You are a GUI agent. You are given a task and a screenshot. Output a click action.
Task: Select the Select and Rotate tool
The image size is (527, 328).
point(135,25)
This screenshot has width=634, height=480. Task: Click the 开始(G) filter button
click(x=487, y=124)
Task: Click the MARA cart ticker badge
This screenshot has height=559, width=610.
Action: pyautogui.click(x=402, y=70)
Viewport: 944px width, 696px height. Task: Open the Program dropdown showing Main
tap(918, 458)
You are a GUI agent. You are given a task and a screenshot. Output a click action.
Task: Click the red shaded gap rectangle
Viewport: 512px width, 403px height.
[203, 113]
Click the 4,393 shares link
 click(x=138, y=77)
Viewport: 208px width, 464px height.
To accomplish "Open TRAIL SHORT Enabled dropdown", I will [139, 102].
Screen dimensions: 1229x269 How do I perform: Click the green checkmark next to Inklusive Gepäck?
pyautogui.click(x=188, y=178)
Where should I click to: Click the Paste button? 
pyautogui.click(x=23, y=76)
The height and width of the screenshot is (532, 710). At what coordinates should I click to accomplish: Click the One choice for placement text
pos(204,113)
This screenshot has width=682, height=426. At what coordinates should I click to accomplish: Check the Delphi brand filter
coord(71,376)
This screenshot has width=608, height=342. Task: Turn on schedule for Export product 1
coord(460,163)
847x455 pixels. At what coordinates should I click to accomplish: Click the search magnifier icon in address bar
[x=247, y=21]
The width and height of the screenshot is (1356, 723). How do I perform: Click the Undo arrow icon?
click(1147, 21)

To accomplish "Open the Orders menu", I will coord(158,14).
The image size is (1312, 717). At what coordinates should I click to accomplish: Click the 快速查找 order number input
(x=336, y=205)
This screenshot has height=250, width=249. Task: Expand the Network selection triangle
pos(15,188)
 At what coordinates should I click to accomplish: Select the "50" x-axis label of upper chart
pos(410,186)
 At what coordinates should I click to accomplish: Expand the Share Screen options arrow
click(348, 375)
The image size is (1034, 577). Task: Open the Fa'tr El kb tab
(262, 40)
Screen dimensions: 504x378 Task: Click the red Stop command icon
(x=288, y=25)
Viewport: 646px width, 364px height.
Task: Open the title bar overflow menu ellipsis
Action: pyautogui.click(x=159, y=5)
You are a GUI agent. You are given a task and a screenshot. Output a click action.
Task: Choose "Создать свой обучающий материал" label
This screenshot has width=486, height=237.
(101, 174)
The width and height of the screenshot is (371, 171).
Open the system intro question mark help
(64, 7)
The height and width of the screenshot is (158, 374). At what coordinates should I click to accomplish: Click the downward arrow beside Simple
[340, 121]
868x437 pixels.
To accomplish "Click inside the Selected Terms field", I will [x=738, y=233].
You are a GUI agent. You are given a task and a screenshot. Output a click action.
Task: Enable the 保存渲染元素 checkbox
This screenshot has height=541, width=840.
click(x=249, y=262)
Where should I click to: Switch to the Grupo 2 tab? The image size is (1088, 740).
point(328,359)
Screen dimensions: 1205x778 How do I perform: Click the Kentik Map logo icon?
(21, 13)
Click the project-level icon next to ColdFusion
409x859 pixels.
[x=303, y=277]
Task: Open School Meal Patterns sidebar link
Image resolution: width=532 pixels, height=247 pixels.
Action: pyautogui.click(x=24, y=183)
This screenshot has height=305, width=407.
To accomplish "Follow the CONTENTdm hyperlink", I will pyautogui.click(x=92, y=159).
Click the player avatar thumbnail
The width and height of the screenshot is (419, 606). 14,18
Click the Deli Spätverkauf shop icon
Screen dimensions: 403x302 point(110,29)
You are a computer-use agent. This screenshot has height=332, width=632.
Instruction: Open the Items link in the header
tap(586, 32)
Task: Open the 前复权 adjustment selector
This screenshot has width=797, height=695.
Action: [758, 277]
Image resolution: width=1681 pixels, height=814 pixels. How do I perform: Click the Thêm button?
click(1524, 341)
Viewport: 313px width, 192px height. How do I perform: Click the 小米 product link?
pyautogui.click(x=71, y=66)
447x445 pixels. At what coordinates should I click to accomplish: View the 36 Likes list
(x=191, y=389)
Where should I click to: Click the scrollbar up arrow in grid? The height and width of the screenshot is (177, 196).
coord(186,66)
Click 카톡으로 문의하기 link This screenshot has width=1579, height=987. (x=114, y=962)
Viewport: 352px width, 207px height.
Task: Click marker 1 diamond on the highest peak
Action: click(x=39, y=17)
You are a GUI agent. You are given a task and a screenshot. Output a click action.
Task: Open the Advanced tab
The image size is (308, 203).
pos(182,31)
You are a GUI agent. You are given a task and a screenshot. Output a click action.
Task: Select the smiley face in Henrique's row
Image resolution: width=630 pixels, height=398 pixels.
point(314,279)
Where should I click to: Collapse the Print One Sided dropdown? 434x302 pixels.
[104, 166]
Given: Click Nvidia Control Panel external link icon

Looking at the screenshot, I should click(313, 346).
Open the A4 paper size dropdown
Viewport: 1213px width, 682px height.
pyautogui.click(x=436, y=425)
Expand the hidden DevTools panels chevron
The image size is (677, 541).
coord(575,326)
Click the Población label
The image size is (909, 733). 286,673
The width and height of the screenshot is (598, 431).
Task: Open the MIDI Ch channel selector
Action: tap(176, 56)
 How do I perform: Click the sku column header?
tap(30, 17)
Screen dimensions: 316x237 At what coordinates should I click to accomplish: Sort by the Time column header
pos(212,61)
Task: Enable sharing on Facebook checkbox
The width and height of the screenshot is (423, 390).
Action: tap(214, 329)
• • • • • • •
Task prompt>
Going down the listing above, begin printing at the line with "Open the system intro question mark help" and finish with the line with "Click the project-level", exactly as they appear.

Task response>
Open the system intro question mark help
(64, 7)
The height and width of the screenshot is (158, 374). At what coordinates should I click to accomplish: Click the downward arrow beside Simple
[340, 121]
868x437 pixels.
To accomplish "Click inside the Selected Terms field", I will [x=738, y=233].
You are a GUI agent. You are given a task and a screenshot. Output a click action.
Task: Enable the 保存渲染元素 checkbox
This screenshot has height=541, width=840.
click(x=249, y=262)
Where should I click to: Switch to the Grupo 2 tab? The image size is (1088, 740).
point(328,359)
Screen dimensions: 1205x778 How do I perform: Click the Kentik Map logo icon?
(21, 13)
Click the project-level icon next to ColdFusion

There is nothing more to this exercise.